Effects of retinoic acid isomers on apoptosis and enzymatic antioxidant system in human breast cancer cells

• Published in: Nutrition research and practice Vol. 3; no. 2; pp. 77 - 83
• Main Authors: Hong, T.K., Yonsei University, Seoul, Republic of Korea, Lee-Kim, Y.C., Yonsei University, Seoul, Republic of Korea
• Format: Journal Article
• Language: English
• Published: Korea (South) 한국영양학회 01.01.2009; The Korean Nutrition Society and The Korean Society of Community Nutrition
• Subjects: antioxidant enzymes; APOPTOSE; APOPTOSIS; Breast cancer cells; Original Research; RA Isomers; 생활과학; apoptosis; RA Isomers; antioxidant enzymes; Breast cancer cells
• ISSN: 1976-1457; 2005-6168
• DOI: 10.4162/nrp.2009.3.2.77

Retinoic acids (RAs) modulate growth, differentiation, and apoptosis in normal, pre-malignant and malignant cells.

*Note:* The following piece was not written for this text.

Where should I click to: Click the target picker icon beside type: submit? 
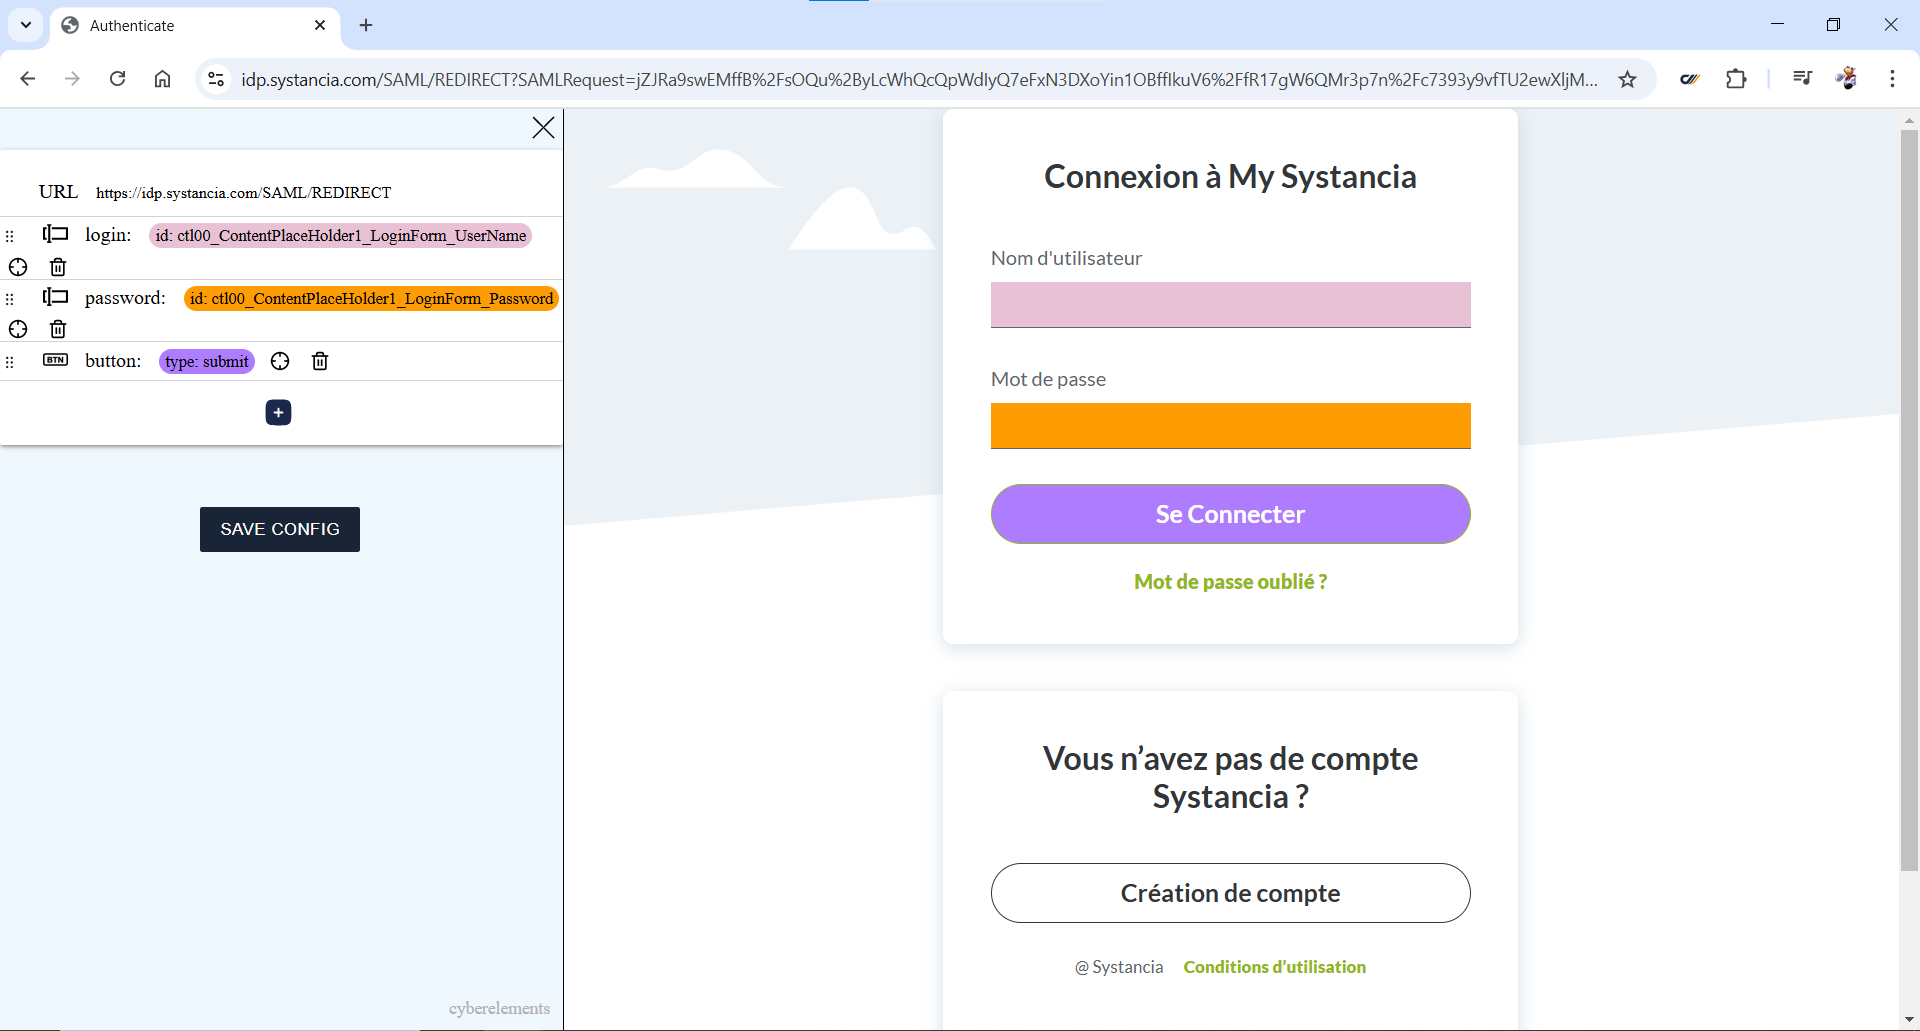coord(280,361)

In the present study, the effects of RA isomers (all-trans RA, 13-cis RA, and 9-cis RA) on the cell signal transduction of human breast cancer cells have been studied. The relationship between RAs and an enzymatic antioxidant system was also determined. Estrogen-receptor (ER) positive MCF-7 and ER-negative MDA-MB-231 human breast cancer cells were treated with different doses of each RA isomers, all-trans RA, 13-cis RA, or 9-cis RA. Treatment of RA isomers inhibited cell viability and induced apoptosis of MCF-7 cells as a result of increased caspase activity in cytoplasm and cytochrome C released from mitochondria. All-trans RA was the most effective RA isomer in both cell growth inhibition and induction of apoptosis in MCF-7 cells. However, no significant effect of RA isomers was observed on the cell growth or apoptosis in ER-negative MDA-MB-231 cells. In addition, activities of antioxidant enzymes such as catalase and glutathione peroxidase were decreased effectively after treatment of RA in MCF-7 cells, whereas SOD activity was rarely affected. Thus, the present data suggest that all-trans RA is the most potential inducer of apoptosis and modulator of antioxidant enzymes among RA isomers in MCF-7 human breast cancer cells.